» **Exercise aim**
Count how many lines in the records below contain the string "width". Give only the number.

» **Task input**
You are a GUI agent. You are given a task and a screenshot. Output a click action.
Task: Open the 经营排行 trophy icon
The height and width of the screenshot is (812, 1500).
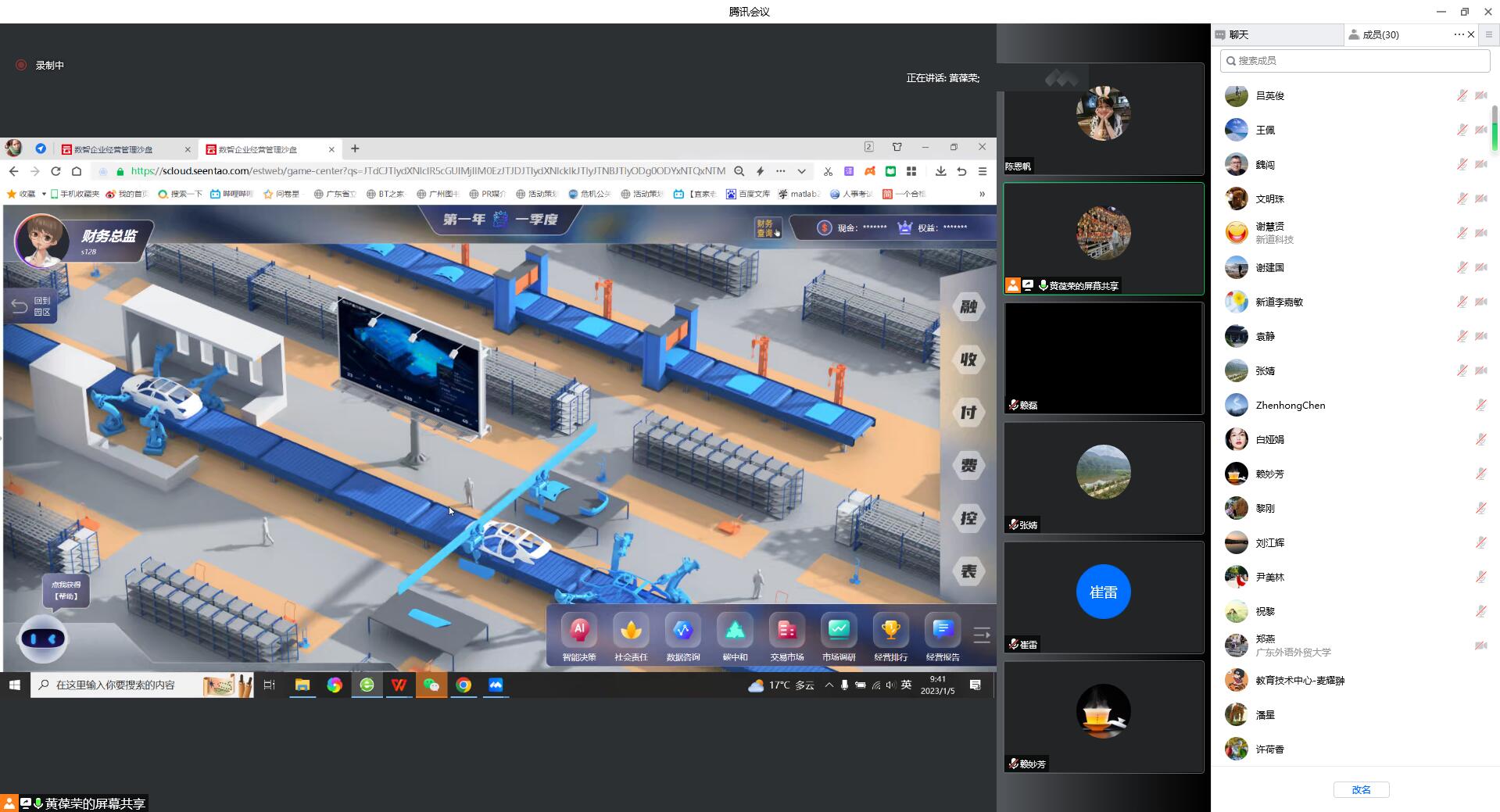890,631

---

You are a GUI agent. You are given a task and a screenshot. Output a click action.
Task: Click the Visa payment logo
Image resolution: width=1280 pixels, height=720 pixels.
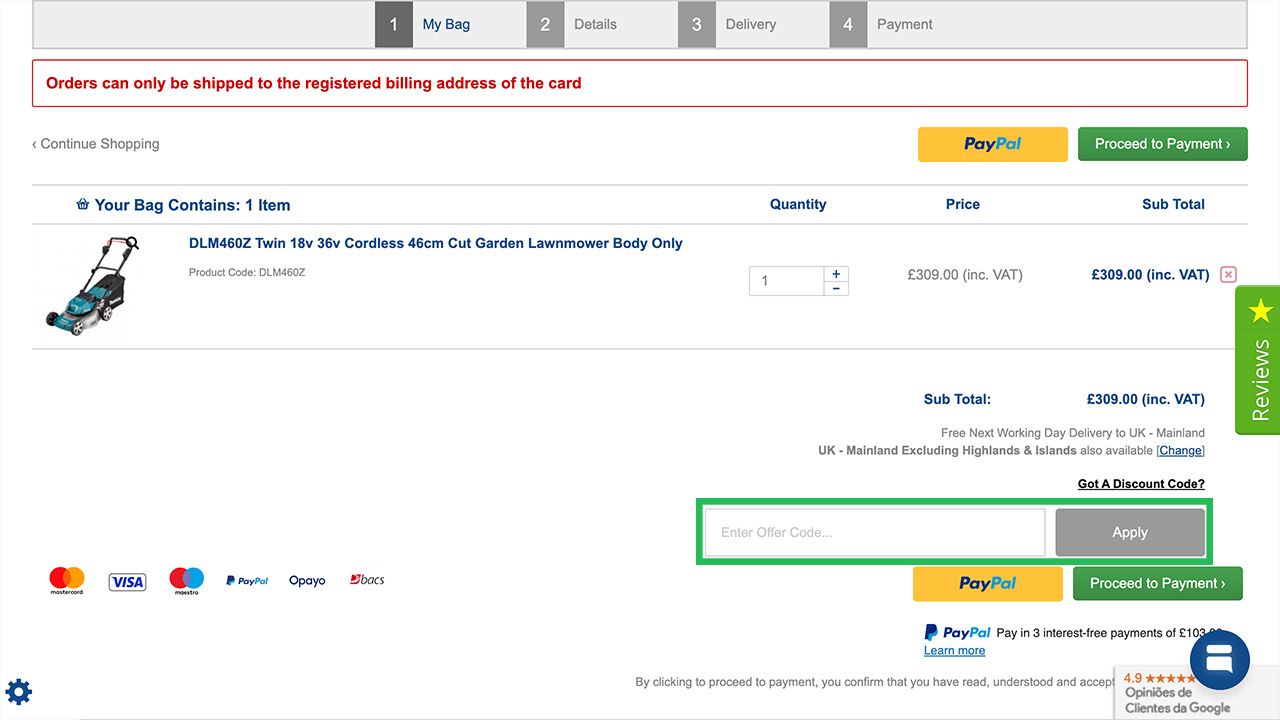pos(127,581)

» **Final result**
2